ARTICLE:
This project is primarily intended to develop a trip detection pipeline, where: trips ("laps") are represented as linestrings and non-trips ("naps") can be represented as points.
How to differentiate laps from naps? What does this even mean? Does a lap begin when the cat ties their shoes? Upon leaving the front door? Both Android and iOS clients offer an "Activity: (Unknown|Stationary|Walking|Running|Biking|Driving)" annotation. Should laps differentiate themselves by activity? (Should a bicycle ride home from a run count as two laps or one?)
Is pacing between the chair and the stove a "lap"?
Laps between the bakery and produce departments in a large grocery store?
Will airplane trips be represented as laps?
Are laps essentially Speed > 0
, and naps then Speed == 0
?
Should laps end, or should naps begin?
Should they be exclusive? (They might use weighting or confidence scores instead; view could be decided by client.) ... Or, Should we avoid the binary categorization and do scoring or tagging instead?
This project so far is designed generally as a series of point skips and mutations
which is applied to an io.Writer stream of newline-delimited points (properly: cat tracks).

DATA ENTRIES:
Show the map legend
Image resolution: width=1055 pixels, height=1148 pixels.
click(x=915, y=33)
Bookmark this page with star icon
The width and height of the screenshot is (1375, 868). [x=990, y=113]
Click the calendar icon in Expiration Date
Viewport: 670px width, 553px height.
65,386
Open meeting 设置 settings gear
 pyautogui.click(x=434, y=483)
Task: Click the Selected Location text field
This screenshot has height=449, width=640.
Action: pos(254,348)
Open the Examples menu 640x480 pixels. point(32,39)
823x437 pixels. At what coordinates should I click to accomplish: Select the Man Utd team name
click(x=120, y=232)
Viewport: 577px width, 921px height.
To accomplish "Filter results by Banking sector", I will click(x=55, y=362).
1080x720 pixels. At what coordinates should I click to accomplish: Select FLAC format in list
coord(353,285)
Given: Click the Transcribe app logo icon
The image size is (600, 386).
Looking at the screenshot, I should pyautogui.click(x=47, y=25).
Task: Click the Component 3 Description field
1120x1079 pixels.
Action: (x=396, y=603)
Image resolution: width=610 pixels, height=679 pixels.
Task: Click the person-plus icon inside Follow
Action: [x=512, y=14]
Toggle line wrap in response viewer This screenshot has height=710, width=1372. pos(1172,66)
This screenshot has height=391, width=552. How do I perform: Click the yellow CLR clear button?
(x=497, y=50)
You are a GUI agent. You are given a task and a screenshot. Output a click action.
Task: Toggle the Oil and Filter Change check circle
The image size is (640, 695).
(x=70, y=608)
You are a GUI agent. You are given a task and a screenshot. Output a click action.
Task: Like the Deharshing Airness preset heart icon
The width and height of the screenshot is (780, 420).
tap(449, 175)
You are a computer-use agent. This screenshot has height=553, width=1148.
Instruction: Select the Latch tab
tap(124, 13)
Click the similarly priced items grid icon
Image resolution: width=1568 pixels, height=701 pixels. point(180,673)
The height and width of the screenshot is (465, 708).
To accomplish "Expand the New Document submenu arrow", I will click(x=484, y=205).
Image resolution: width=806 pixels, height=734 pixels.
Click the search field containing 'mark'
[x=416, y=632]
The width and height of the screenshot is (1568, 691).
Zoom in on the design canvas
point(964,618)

PROMPT:
Answer these about the laps-and-naps page:
1. How are trips ("laps") represented?
2. What activity values do the Android and iOS clients annotate?
3. What is the series of point skips and mutations applied to?
The entries play no part in this.

RESPONSE TO THIS TASK:
1. As linestrings.
2. Unknown, Stationary, Walking, Running, Biking, and Driving.
3. An io.Writer stream of newline-delimited points.